**What is asked**.
Decide whether each statement agrees with the glexec epilogue post below. For each one, answer yes or no and quote the deciding words from the post. 1. The errors show up in the OPS SAM test. 2. The epilogue writes its log to /tmp/glexec/glexec_epilogue.log. 3. The log file is given to the target user as owner.

**Given passage**.
Hi Mischa,
unfortunately, it does not work, or rather leads to errors
in the OPS SAM test. The problem is that the sensor is trying
to send data to nagios after payload and epilogue has been
finished, so at the moment when the result already removed.
My epilogue looks like follow:
{{{
#!/bin/sh
TMPBASEDIR=/scr/u
logfile=/tmp/glexec/glexec_epilogue.log
test -e $logfile || /bin/mkdir -m 700 -p `dirname $logfile`
rm -f $logfile
/bin/touch $logfile || exit 1
/bin/chmod 700 $logfile || exit 1
/bin/chown root.root $logfile || exit 1
if test X"$GLEXEC_EPILOG_TARGET_USER" = "X" ; then
echo "Warning: empty GLEXEC_EPILOG_TARGET_USER variable" >> $logfile
exit 0
fi
if test X"$GLEXEC_EPILOG_GLEXEC_USER" = "X" ; then
echo "Warning: empty GLEXEC_EPILOG_GLEXEC_USER variable" >> $logfile
exit 0
fi
if test X"$PBS_JOBID" = "X" ; then
echo "Warning: empty PBS_JOBID variable" >> $logfile
exit 0
fi
/bin/su $GLEXEC_EPILOG_TARGET_USER -c \
"/usr/sbin/tmpwatch -afq -U root 0m $TMPBASEDIR/$PBS_JOBID" \
2>&1 >> $logfile
exit 0
}}}
It works, that is, removes exactly what is required.

**Information shown**.
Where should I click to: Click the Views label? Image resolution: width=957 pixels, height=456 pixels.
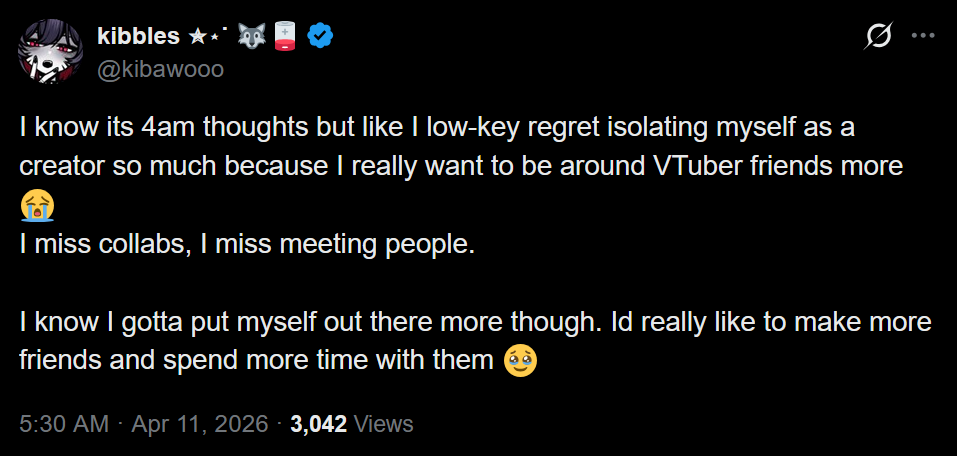[x=383, y=424]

**Answer to this exercise**.
1. Yes: "leads to errors in the OPS SAM test"
2. Yes: "logfile=/tmp/glexec/glexec_epilogue.log"
3. No: "/bin/chown root.root $logfile || exit 1"